Eine neue lesenswerte Studie von Glassdoor zeigt: Diskriminierung am Arbeitsplatz ist für viele Menschen auch in Deutschland leider Realität. Grund genug, einmal genauer nachzuhaken. Ich hatte Gelegenheit, dazu mit Felix Altmann, Corporate Communications Manager bei Glassdoor, zu sprechen. Auf geht’s:
saatkorn.: Felix, bitte stelle dich den saatkorn. LeserInnen doch kurz vor.

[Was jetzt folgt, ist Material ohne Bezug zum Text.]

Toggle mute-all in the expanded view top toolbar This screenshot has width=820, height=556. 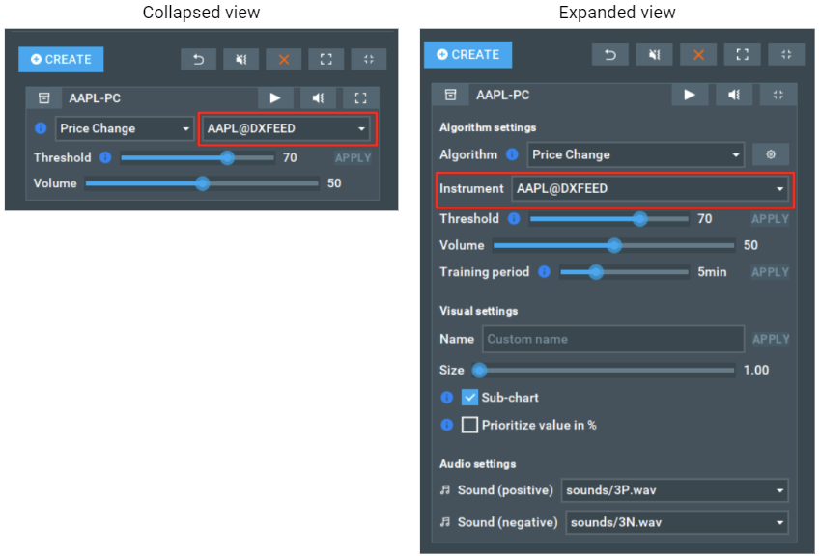click(x=654, y=55)
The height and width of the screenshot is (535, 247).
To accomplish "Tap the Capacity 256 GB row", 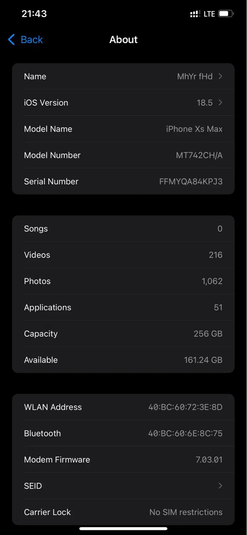I will coord(123,334).
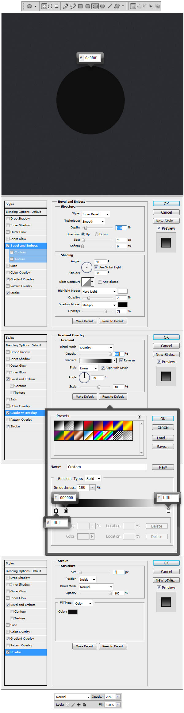This screenshot has width=184, height=713.
Task: Click New Style... in Bevel and Emboss dialog
Action: point(166,221)
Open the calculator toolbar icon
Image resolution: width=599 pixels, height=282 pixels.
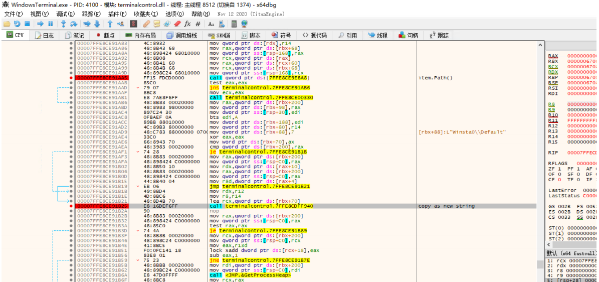[234, 24]
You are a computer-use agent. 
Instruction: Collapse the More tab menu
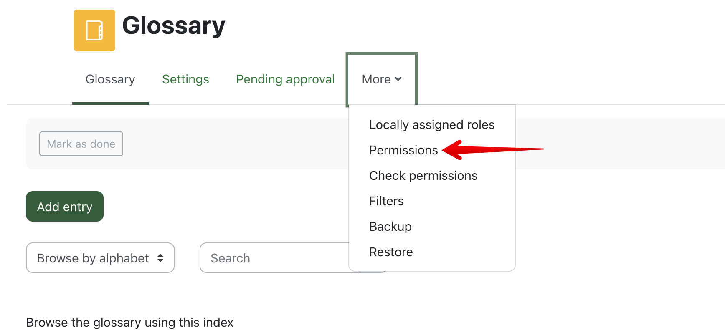(x=381, y=79)
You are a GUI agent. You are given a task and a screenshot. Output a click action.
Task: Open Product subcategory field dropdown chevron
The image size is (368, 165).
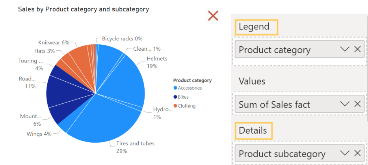click(345, 153)
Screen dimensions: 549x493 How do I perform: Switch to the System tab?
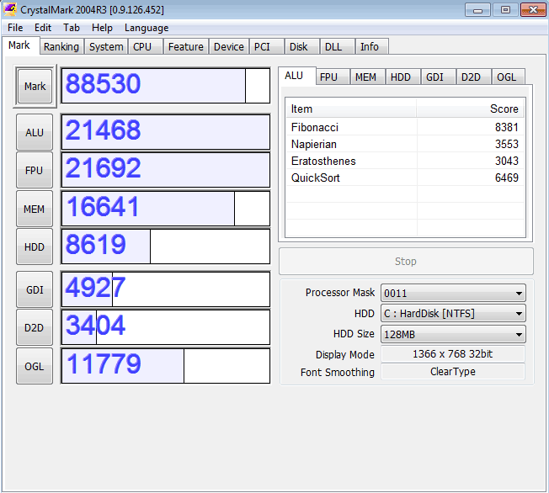106,47
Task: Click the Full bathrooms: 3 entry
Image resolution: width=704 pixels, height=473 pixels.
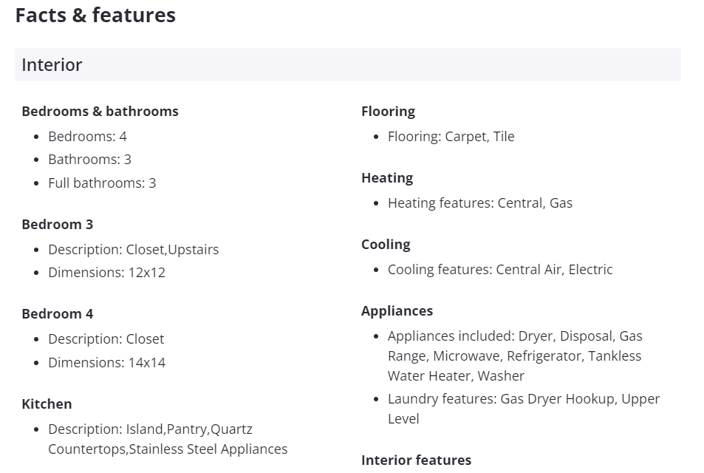Action: [x=102, y=183]
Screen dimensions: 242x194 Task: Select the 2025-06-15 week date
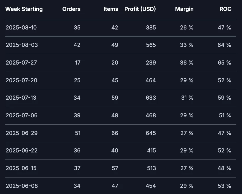[x=21, y=168]

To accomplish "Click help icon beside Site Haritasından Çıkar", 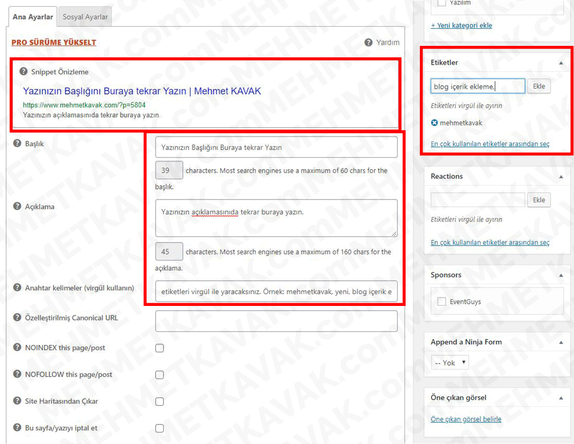I will point(17,401).
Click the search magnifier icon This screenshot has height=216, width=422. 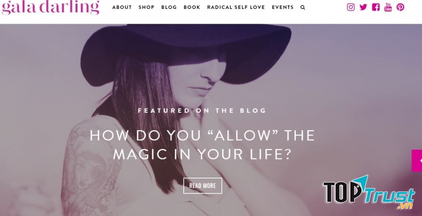point(303,7)
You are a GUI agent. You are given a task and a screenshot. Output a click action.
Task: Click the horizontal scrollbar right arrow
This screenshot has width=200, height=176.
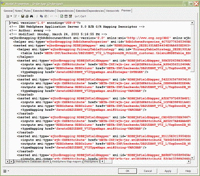[x=189, y=161]
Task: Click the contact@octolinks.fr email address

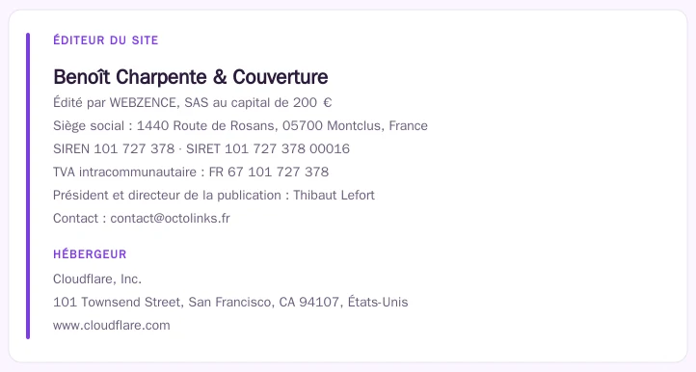Action: point(170,219)
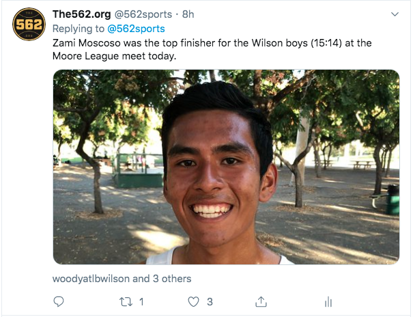This screenshot has width=413, height=317.
Task: Open the share tweet icon
Action: pos(261,301)
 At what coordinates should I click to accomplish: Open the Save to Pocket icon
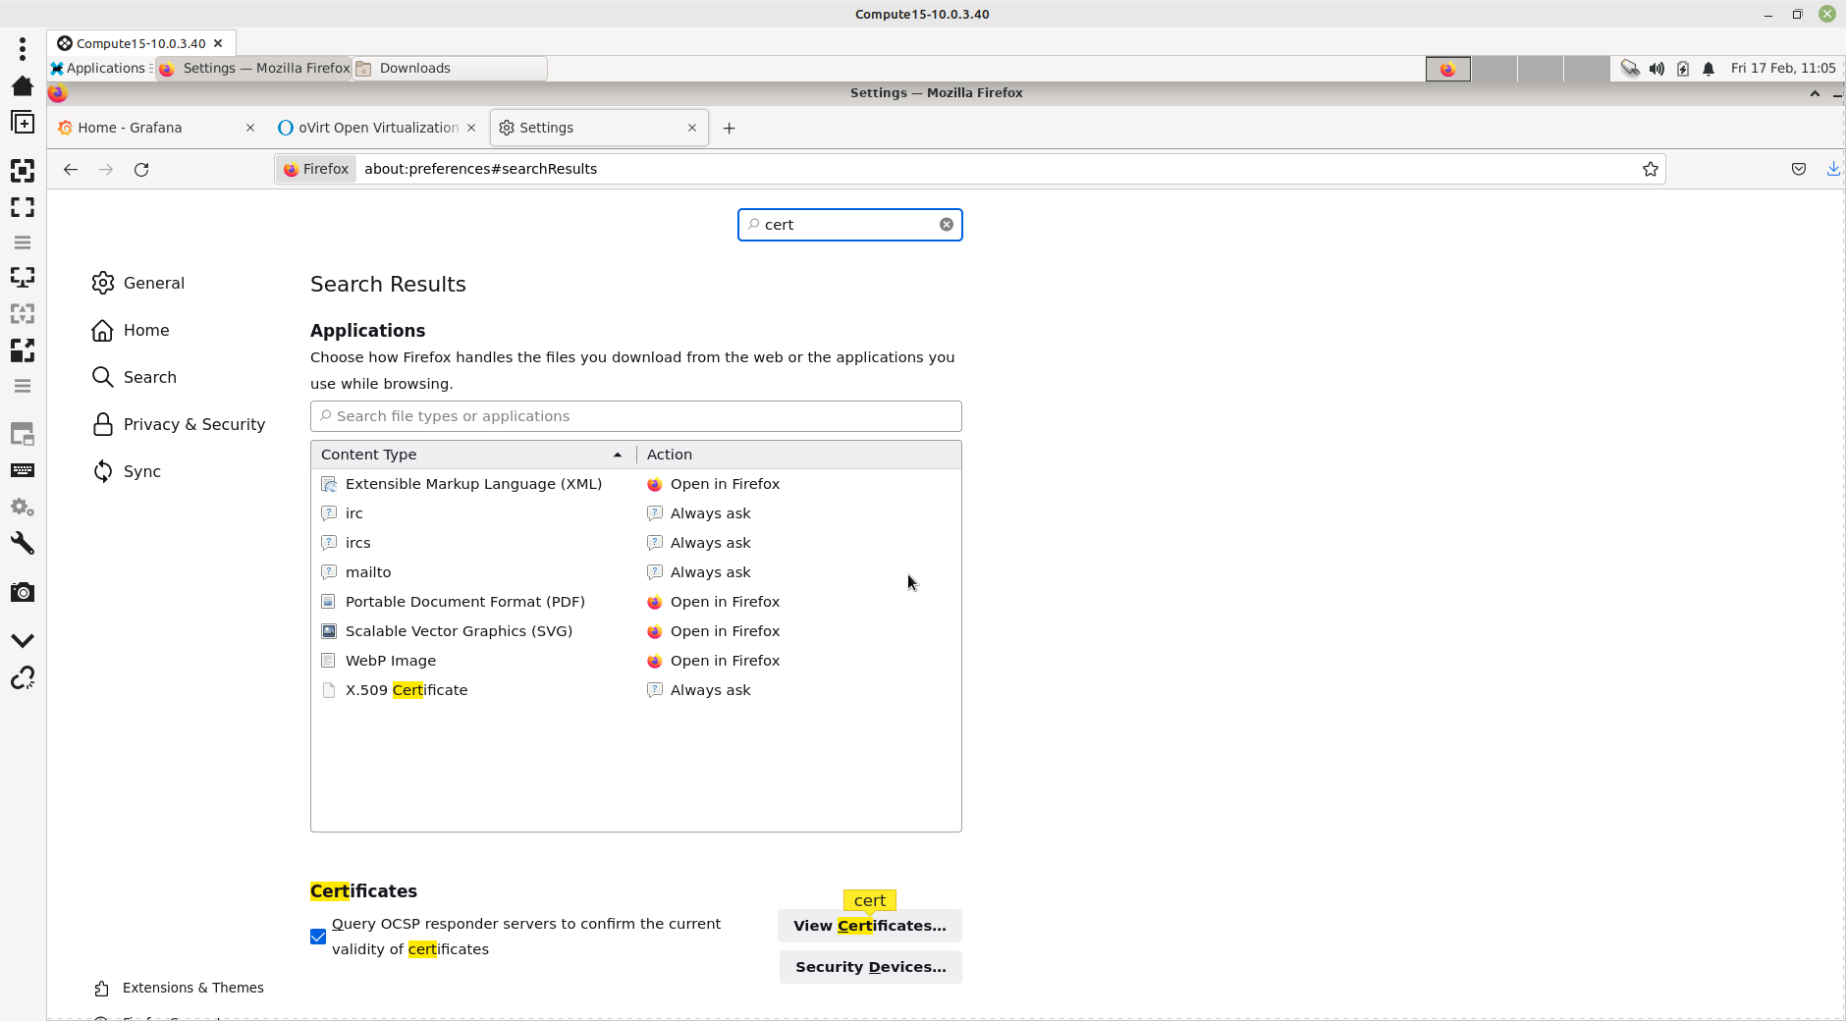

Als Pressesprecher bin ich Teil eines kleinen, aber feinen Glassdoor-Teams hier in Deutschland, das seit Juni in einem eigenen Büro in Hamburg sitzt. Unser Ziel ist es, noch näher an den Menschen und am Markt in der DACH-Region sein. Das ist uns bisher gut geglückt. Aber natürlich arbeiten wir weiter fleißig daran, dass Glassdoor noch bekannter unter Jobsuchenden und Unternehmen wird. Der eine oder andere Artikel, der von mir initiiert wird, kann dabei sicherlich nicht schaden!
saatkorn.: Gerade hat Glassdoor eine spannende Studie rund um das Thema Diversität und Inklusion heraus gebracht. Was war das Setting der Studie?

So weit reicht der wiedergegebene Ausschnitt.